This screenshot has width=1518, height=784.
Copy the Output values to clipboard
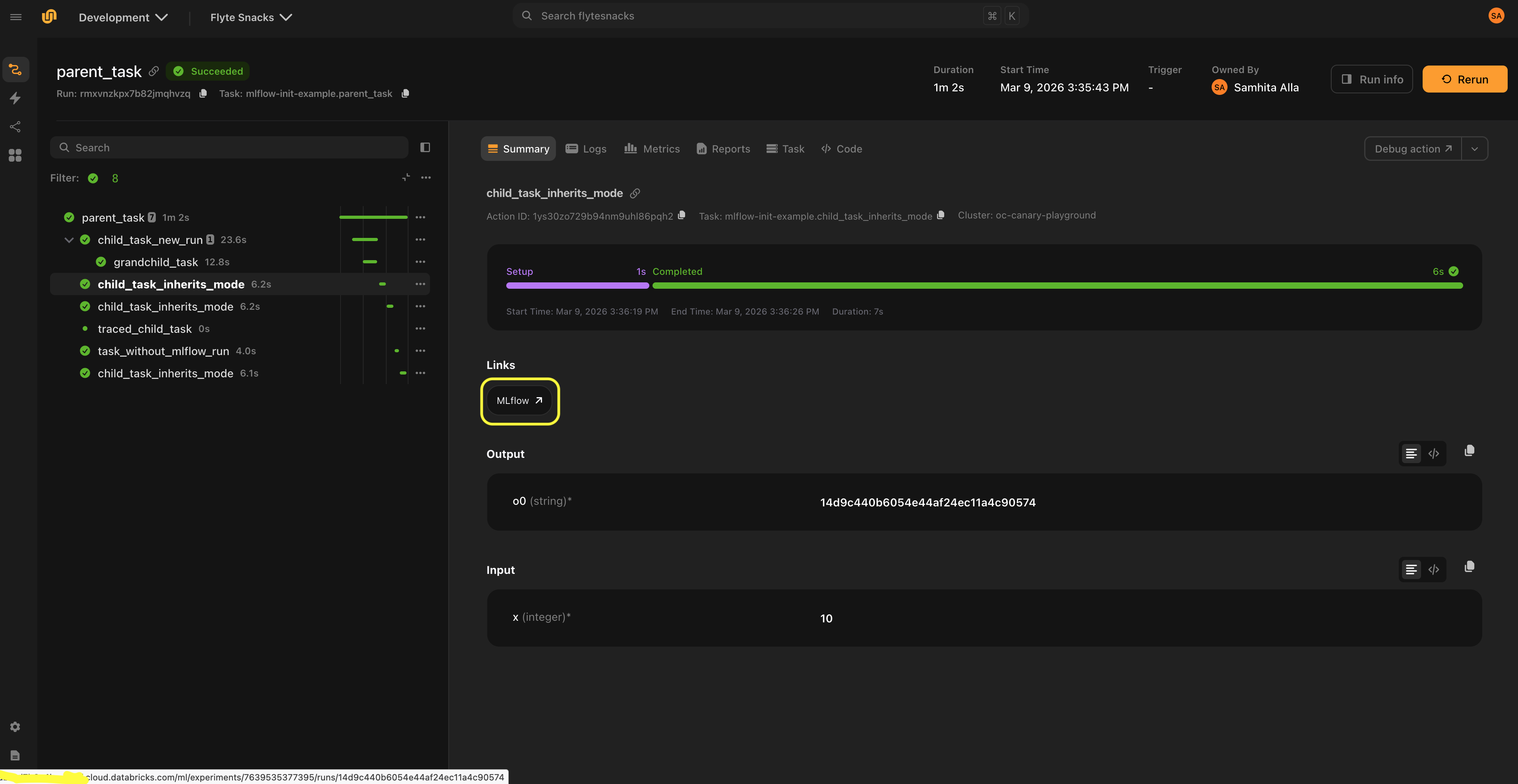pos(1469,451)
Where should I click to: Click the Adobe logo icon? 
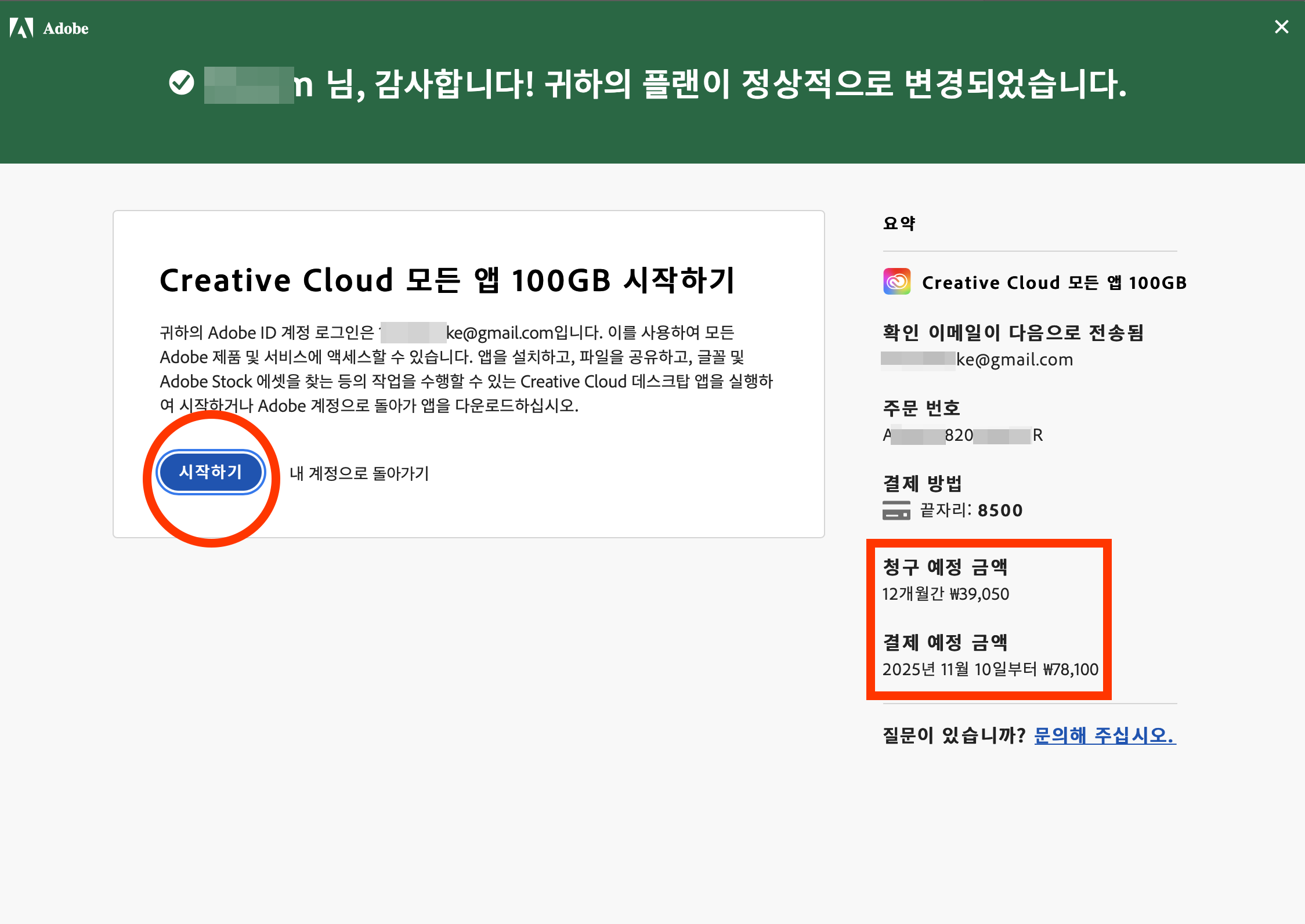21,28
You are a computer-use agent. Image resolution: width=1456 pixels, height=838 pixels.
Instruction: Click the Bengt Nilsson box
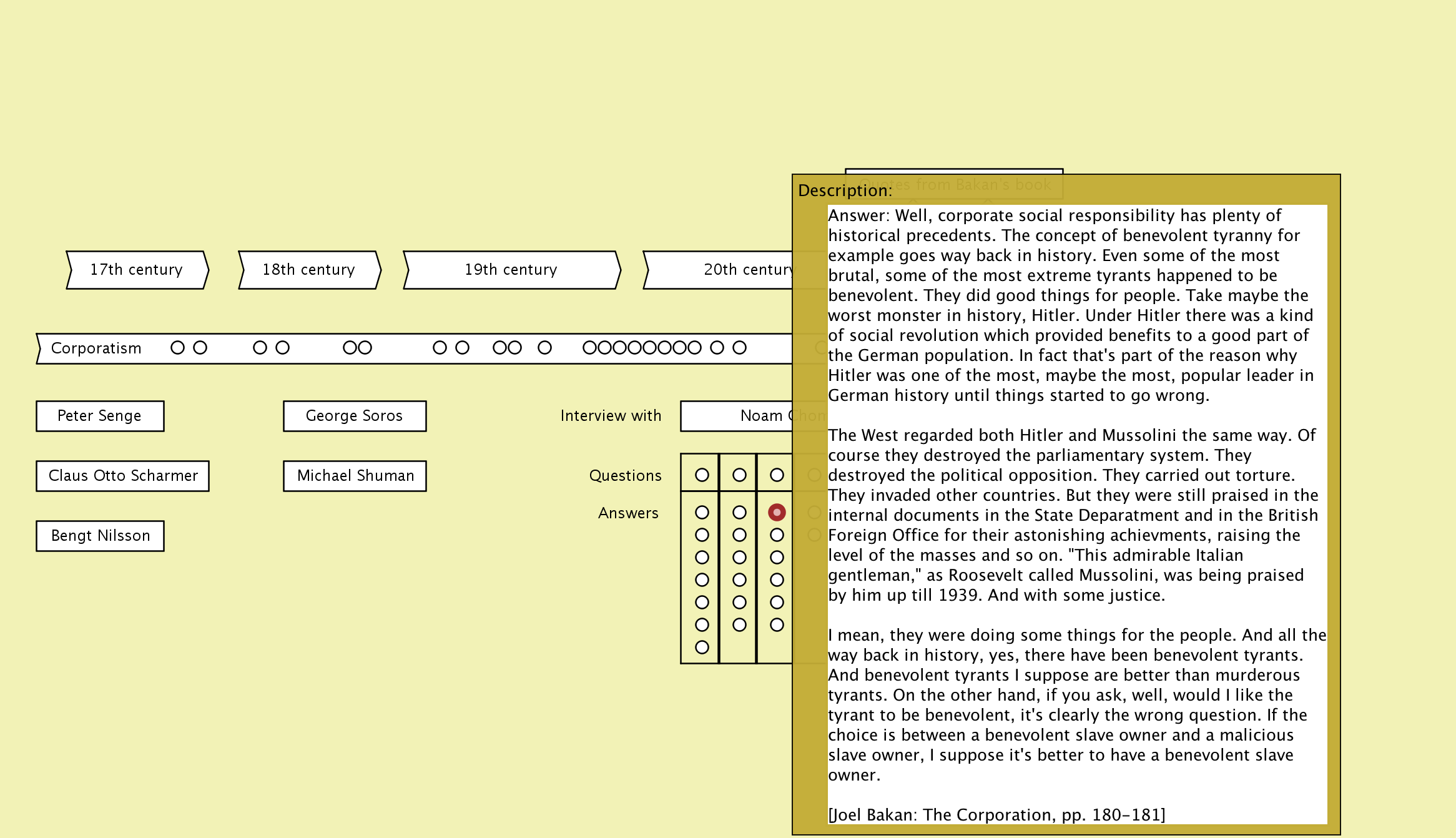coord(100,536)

————————

### What you should do
Copy each line of the listing in which the word "width" can be found.

### Answer
This screenshot has width=1518, height=784.
You are a computer-use agent. Image resolution: width=1456 pixels, height=838 pixels.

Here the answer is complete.